Ma i lavori di costruzione di nuovi alberghi continuano mentre il cubano tira la cinghia. E gli hotel, anche nei cayos più prestigiosi, offrono un servizio (soprattutto nei ristoranti) non all’altezza delle stelle sfoggiate. Nei giorni scorsi, il Canada – dal quale proviene la maggioranza dei turisti – ha avvertito i propri cittadini: “A Cuba scarseggiano anche acqua minerale, medicinali e benzina”.
Negli ultimi mesi il turismo è in crescita da Russia e, in prospettiva, Cina, ma ben sotto la quota di turisti pre-Covid. L’Avana stenta ad accendere le “mille luci” che ne facevano un luogo di attrazione internazionale, con spettacoli, balli e musica, festival di cinema, balletto e teatro. E, appunto, i prezzi salgono e si segnalano aumenti di estafas, imbrogli (specie nel cambio) a danno dei turisti e anche casi di aggressione per furti (ma sempre in quote inferiori ad altri Paesi sia del Caribe che dell’America latina).

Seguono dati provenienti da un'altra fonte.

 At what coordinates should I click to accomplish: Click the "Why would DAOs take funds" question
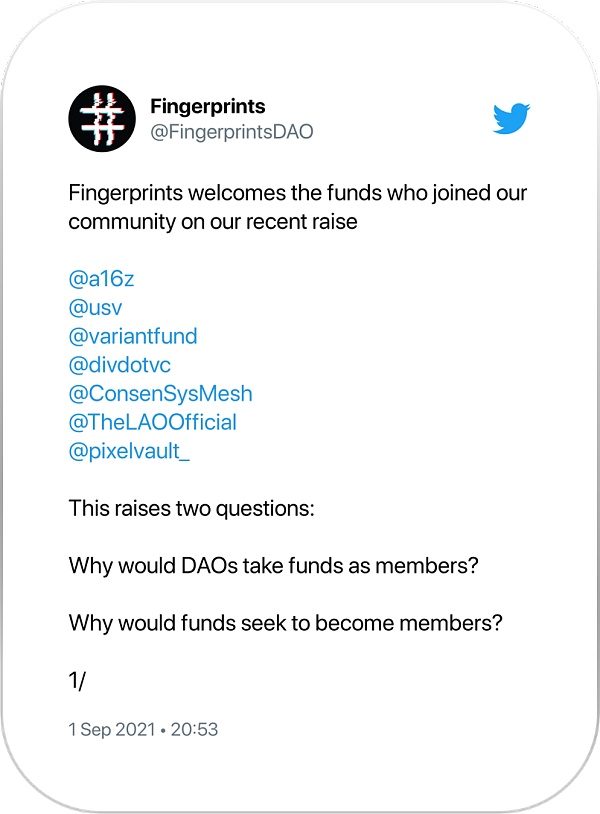click(273, 566)
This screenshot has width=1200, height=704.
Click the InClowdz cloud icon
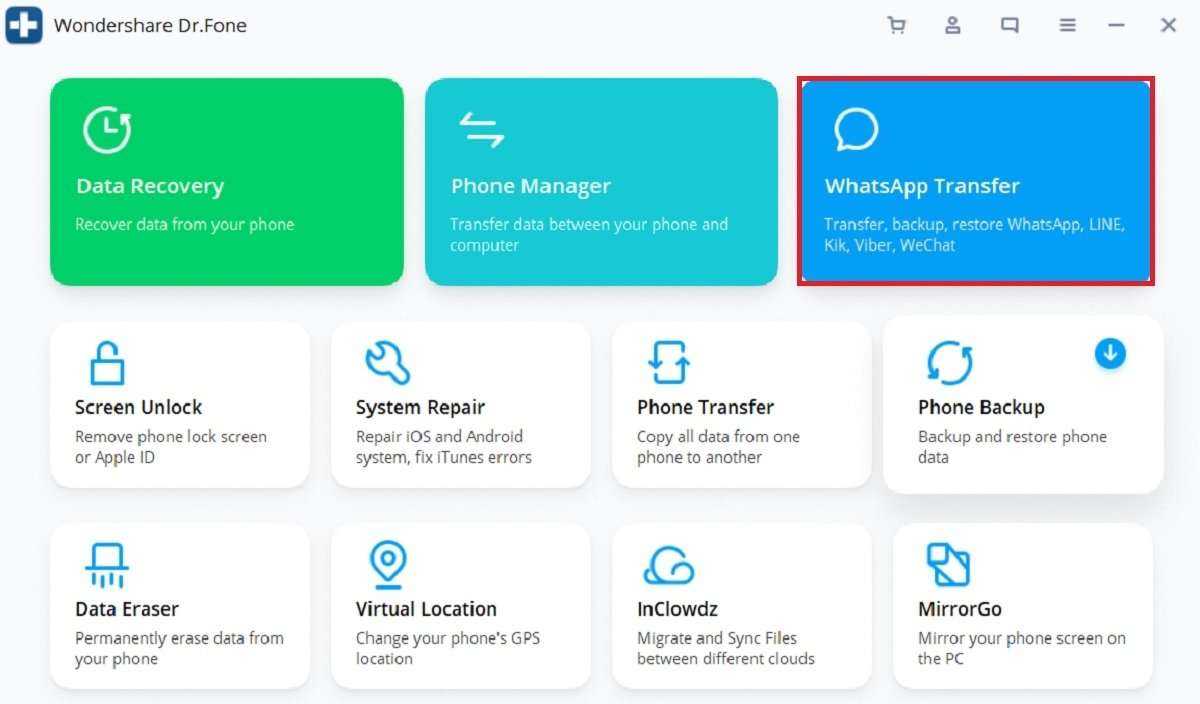click(x=668, y=565)
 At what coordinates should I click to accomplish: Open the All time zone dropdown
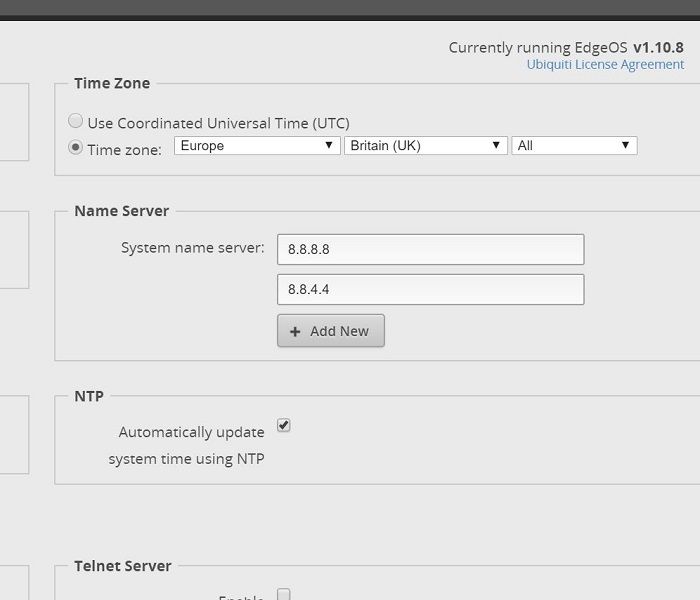click(x=574, y=146)
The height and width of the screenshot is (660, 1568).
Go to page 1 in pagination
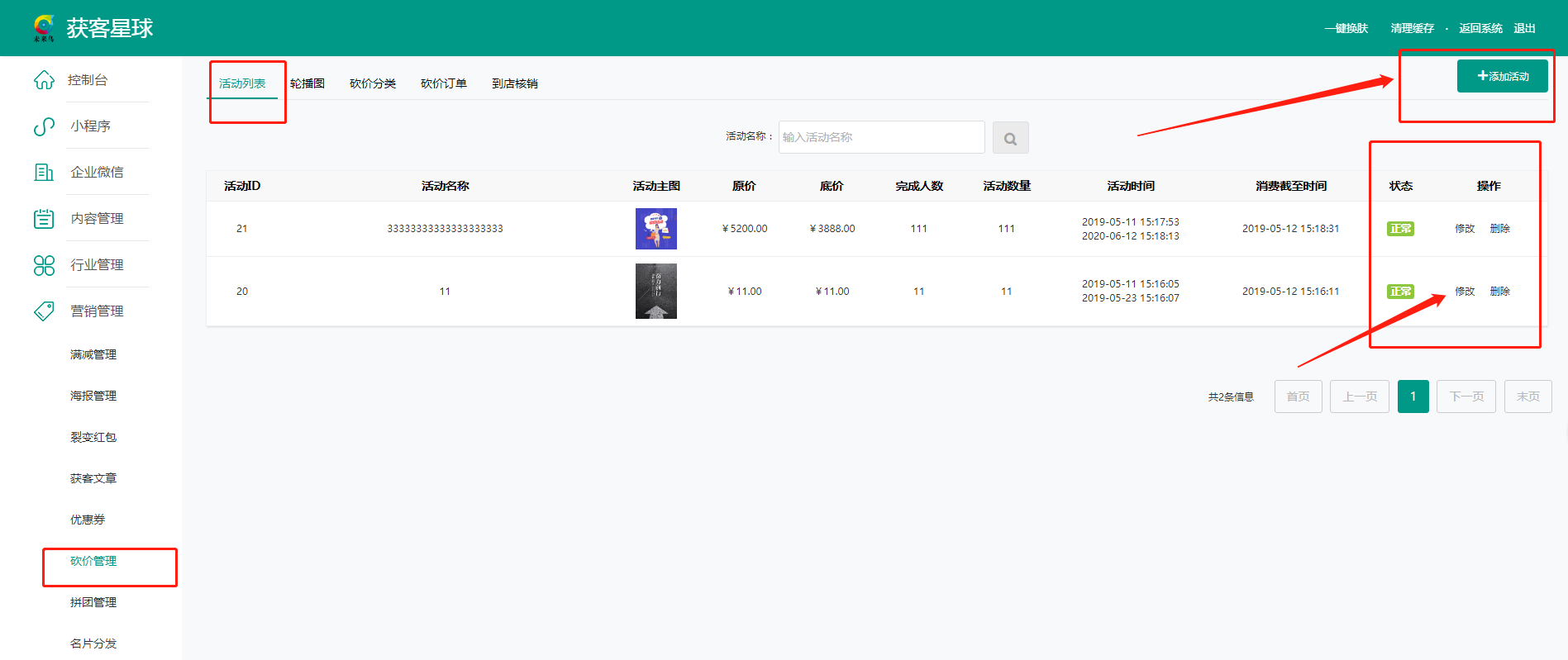(1413, 396)
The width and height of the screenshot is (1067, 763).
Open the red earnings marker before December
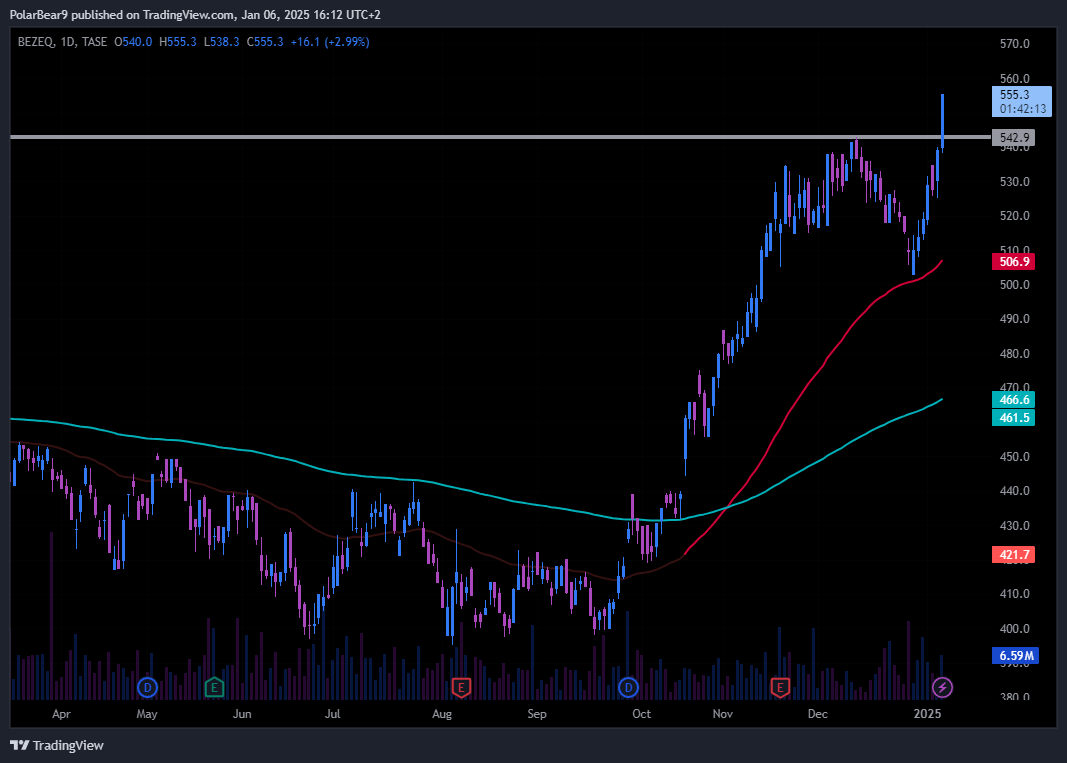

Il tradizionale erotismo di bassa intensità che si trovava a iosa nelle strade dell’Avana, con le mulatte che meneano (ancheggiano) e sorridono, viene spesso sostituito dal nervosismo, o peggio, di chi per gran parte della giornata è impegnato a resolver, ovvero a procurarsi di che mettere in tavola.